While it may be understandable (in case Abayomi is from this school of thought) that members who have not only been individually responsible, over time, for the financial up-keep and the general sustenance of the party in their localities, but were also encouraged by the leadership to seek the party’s ticket for their political ambitions to feel that the party should be beholden to them, Abayomi, as a lawyer who knows his onion, should be reminded that recognition is fundamentally vested by the nation’s constitution on the party rather than the individual regardless of the extent of his investments in the party. The court verdict in the death of the governorship candidate Abubakar Audu in Kogi State should have given political actors with this mindset reason for caution until this is finally adjudicated by the Supreme Court of the land. It is therefore reasonable to infer presently that delegates are ‘employees’ and their votes the ‘property’ of the party regardless of the financial inducements by the contestants that may have influenced their votes. Thus the leadership reserves the prerogative to endorse any of its members without distractions and acrimony, so long as a level playing field is provided all contestants under the free, fair and transparent mechanisms.

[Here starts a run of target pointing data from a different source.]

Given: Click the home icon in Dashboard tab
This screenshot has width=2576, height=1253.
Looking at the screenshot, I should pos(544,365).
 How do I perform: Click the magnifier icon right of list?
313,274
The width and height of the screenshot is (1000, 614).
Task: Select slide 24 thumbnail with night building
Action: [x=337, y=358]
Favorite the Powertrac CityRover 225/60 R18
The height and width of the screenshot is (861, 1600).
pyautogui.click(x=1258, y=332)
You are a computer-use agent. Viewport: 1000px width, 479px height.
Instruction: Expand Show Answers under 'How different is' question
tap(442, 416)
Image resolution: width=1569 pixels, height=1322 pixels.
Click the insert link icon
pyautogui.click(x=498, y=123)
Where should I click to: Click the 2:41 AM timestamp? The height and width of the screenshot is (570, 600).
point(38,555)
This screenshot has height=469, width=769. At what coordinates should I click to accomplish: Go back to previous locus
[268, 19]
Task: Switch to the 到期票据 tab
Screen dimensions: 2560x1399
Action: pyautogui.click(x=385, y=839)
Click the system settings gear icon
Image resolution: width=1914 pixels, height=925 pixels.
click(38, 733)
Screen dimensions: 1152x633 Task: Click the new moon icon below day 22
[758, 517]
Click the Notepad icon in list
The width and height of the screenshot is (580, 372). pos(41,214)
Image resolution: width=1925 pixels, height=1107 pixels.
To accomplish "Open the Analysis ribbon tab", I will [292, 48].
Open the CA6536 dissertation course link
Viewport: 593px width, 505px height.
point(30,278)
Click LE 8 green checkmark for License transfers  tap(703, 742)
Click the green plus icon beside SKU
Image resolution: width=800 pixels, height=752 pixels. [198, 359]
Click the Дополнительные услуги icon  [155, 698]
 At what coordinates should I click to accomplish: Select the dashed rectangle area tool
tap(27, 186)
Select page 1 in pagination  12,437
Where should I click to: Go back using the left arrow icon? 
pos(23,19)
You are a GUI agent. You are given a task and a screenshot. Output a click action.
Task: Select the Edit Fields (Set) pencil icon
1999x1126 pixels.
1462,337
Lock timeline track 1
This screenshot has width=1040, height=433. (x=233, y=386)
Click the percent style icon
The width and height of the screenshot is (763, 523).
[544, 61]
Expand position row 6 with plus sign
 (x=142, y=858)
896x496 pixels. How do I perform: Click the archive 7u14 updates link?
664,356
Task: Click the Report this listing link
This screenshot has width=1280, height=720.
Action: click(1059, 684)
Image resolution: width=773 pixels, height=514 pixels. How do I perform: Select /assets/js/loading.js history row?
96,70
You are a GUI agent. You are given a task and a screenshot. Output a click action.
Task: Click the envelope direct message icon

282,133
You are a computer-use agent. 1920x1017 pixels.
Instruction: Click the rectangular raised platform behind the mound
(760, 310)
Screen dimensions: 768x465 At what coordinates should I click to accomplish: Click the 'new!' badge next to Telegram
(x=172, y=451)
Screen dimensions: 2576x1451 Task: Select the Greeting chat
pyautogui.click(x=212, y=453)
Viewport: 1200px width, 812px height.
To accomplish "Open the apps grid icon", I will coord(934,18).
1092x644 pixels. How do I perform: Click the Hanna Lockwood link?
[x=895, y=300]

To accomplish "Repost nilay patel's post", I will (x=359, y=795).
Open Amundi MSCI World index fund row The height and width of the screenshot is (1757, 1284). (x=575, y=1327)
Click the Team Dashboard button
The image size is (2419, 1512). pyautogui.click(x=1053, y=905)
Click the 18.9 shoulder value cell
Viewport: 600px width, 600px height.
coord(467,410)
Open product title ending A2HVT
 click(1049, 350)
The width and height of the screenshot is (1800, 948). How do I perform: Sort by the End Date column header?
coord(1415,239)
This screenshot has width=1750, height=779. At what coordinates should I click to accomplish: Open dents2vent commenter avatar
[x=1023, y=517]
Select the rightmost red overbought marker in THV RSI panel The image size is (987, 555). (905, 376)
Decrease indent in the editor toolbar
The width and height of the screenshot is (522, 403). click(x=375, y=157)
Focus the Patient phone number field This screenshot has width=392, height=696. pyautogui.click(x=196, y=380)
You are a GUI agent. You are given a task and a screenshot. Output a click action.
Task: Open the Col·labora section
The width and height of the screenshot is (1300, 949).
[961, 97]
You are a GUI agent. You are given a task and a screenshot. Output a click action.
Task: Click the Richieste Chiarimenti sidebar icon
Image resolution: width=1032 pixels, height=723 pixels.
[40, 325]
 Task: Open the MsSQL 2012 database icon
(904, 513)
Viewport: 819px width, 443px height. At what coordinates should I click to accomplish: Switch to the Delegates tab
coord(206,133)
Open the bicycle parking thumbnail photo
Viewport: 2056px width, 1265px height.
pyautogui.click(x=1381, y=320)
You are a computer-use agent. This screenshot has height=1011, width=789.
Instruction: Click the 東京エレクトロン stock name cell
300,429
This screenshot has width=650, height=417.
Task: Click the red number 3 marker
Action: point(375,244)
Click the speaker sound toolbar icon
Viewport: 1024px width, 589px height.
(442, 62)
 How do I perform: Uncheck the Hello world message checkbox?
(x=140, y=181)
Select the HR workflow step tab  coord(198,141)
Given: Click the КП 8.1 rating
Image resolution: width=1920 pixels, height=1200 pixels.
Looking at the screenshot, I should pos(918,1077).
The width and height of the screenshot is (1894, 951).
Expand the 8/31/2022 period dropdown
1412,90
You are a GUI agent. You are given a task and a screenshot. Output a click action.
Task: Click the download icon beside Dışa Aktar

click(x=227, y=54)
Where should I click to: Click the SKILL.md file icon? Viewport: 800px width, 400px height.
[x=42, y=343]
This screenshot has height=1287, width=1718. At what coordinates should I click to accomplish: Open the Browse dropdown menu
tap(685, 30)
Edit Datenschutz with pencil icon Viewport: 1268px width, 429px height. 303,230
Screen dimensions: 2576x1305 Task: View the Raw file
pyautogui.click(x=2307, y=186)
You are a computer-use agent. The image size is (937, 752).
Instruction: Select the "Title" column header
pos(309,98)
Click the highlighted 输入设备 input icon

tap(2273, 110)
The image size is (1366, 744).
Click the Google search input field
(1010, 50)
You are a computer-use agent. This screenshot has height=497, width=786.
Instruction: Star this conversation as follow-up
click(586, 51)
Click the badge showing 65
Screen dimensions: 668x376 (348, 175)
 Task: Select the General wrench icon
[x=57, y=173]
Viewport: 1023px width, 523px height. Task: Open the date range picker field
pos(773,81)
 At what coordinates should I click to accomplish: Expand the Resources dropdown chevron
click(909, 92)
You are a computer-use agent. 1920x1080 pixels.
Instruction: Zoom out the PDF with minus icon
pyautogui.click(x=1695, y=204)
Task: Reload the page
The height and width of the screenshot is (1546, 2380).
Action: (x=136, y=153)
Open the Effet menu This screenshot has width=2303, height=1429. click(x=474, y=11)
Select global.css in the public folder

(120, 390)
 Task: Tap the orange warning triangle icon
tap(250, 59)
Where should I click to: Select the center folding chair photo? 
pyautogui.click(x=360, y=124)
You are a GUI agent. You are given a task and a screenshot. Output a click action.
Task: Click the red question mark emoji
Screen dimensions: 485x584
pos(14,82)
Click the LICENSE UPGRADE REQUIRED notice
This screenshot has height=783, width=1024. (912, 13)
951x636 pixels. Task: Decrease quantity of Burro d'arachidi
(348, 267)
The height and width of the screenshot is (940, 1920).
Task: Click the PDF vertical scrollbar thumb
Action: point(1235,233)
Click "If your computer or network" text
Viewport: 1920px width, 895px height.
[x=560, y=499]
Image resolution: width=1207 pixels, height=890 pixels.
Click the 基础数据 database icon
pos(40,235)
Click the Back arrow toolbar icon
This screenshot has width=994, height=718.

The other unfortunate component of Dr. Abayomi’s letters is this insidious political machinations in which those who had always disdained Asiwaju for whatever reason have capitalised on Abayomi’s misguided salvo – which may have also been pre-meditatively orchestrated – to whittle down Asiwaju’s political influence and rising stock in the South-West geo-political region, and by extension the nation. It therefore may not be inconceivable to opine that Dr. Abayomi is the main scribe of the literary wing of the anti-Asiwaju movement within the fold of the progressive party in the South-West while Mr. Rotimi Akeredolu is the arrowhead of its verbal attacks. Any discerning mind may have no choice than to come to this conclusion considering the spate of attacks on Asiwaju on the airwaves in Ondo State – almost immediately the first letter appeared in the public space – in which the Senior Advocate of Nigeria, who should know that words have meanings and that they carry consequences, deployed the most egregious expletives on the National Leader (although he said Asiwaju had ceased to be his National Leader in one of the radio interviews) of his own party. Having displayed such unfortunate outbursts just because one man decided to endorse an aspirant, which has now being wickedly changed into “imposition” not by the opposition People’s Democratic Party (PDP), but by major political actors within the party, one should be extremely worried about the prospects of Akeredolu becoming the APC flag-bearer in the state’s governorship election slated for November 26. Akeredolu had displayed such a bizarre behaviour in the aftermath of a harmless endorsement that one cannot help but wonder if this Senior Lawyer is perpetually an angry man, if not emotionally unstable. Someone seeking a public office must be able to manage his/her anger. Being senselessly cantankerous is never one of the attributes of courage. The portents are not good.